Let me bring it back over to Amazon. So one of the really cool things about doing web services for amazon.com-- this is looking better-- is that we have a competition going on right now for developers, students, people all across the country to be involved in. Where we're giving away $5,000 to the best storefront builder developed by a developer, or student, or whatever the case may be.

I have some more information about that. So if anyone afterwards would be interested in learning more about the competition, about Amazon Web Services, about device access or just anything at all, just come and see me. Thank you.

BEZOS: Thank you, Robert, very nice.

[APPLAUSE]

FREDERICK: There is one more thing that I wanted to do. And I wanted to recognize some of the people who we have given offers to. We are still hiring, of course. One of the-- let me just-- I don't know if everyone on the list is here today but these are some of your classmates who have job opportunities with us and hopefully they'll join. Alan McConnell, is he here by any chance? Alex Denue, Joe Hastings, Andrew Sutherland, Jonathan Brunsman, and Nicholas Hansons. So I don't know if you know these people, but we're very excited about them having the opportunity to come join our company.

BEZOS: Thank you.

[APPLAUSE]

BEZOS: If you win the web developers contest then you can have a Segway.

[LAUGHTER]

FREDERICK: Is it $5,000?

BEZOS: It's $5,000. Perfect. All right I'm just going to show you a few things. First I'll show you-- I've been talking a lot about personalization. Some of the most impressive things that our architects and engineers have done actually doesn't demo well because a lot of it has to do with scalability and what happens if a particular service goes down. You know, how does it fail gracefully and some of these things are very complicated to do, but not that interesting to demo.

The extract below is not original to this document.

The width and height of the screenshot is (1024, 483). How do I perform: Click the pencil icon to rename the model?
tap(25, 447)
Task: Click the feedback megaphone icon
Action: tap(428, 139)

But if I come in-- let me look at my recommendations for a second. And I'll tell you a story the very first time-- now it wasn't the first time-- but one of the first times that I demoed recommendations live-- with a live web site-- I was speaking to a group of Wall Street analysts. My number one recommendation-- number one personal recommendation was a DVD called Slave Girls Beyond Infinity.

[LAUGHTER]

Which was-- this is much less embarrassing and you never know what you're going to get. I never know exactly what I'm going to get because it is live and it does change from minute to minute but I'm glad to see that today I've gotten Apollo.

[LAUGHTER]

And then I can see, of course, why was I recommended this? Because I bought Cosmos and Angle of Attack and another book called Apollo. So Slave Girls Beyond Infinity-- I'll just show you-- was a little embarrassing.

[LAUGHTER]

What happened to that laser pointer thing-- oh here it is. Do not look directly into me-- okay. Here it is, Slave Girls From Beyond Infinity. Let's go over here. This is pretty interesting. So you can buy this DVD with Assault of the Killer Bimbos.

[LAUGHTER]

Buy together, it's only $19.96. All of that product clustering is done automatically, of course. Come down and you'll notice that customers who bought Slave Girls--

[LAUGHTER]

--also bought Sorority Babes and The Slime Ball Bowl-O-Rama and my personal favorite, Cannibal Women in the Avocado Jungle of Death.

[LAUGHTER]

And there's this interesting thing here. We even know when things are part of a series. And also they bought DVDs from the Barbarian Queen series. So we can click through and look at the Barbarian Queen and there's a customer review here. It says, "For Lana Clarkson fans only. This is Barbarian Queen 2. This is not even Barbarian Queen. It's an incredibly bad film whose only redeeming feature is Lana Clarkson in and out of some skimpy outfits. She's completely gorgeous but even she can't save a disaster of a film." Then here comes the great recommendation, "buy Death Stalker instead."

[LAUGHTER]

AUDIENCE: Everything you had in the previous page, is that based on your inventory? Like what's next to each other in your warehouse?

BEZOS: No.

[LAUGHTER]

In fact-- were you trying to be funny?

[LAUGHTER]

No, I didn't think so. No, it's not it's very interesting. We use a technique called Random Stow. So all of the items in the warehouse are stowed randomly. There is no rhyme or reason.

AUDIENCE: Hashed.

BEZOS: As you-- yeah, they're hashed. So as you walk through, they all have locations. They all have BINs so you know where everything is. But only the computer knows where everything is. As you walk through, it'll be Slave Girls From Beyond Infinity, right next to Dr. Seuss. They'll be side by side.

[LAUGHTER]

And so it does make-- walking through, it is like an incredibly eclectic experience, when you go walk through the fulfillment center. But these similarities are incredibly hard to compute well.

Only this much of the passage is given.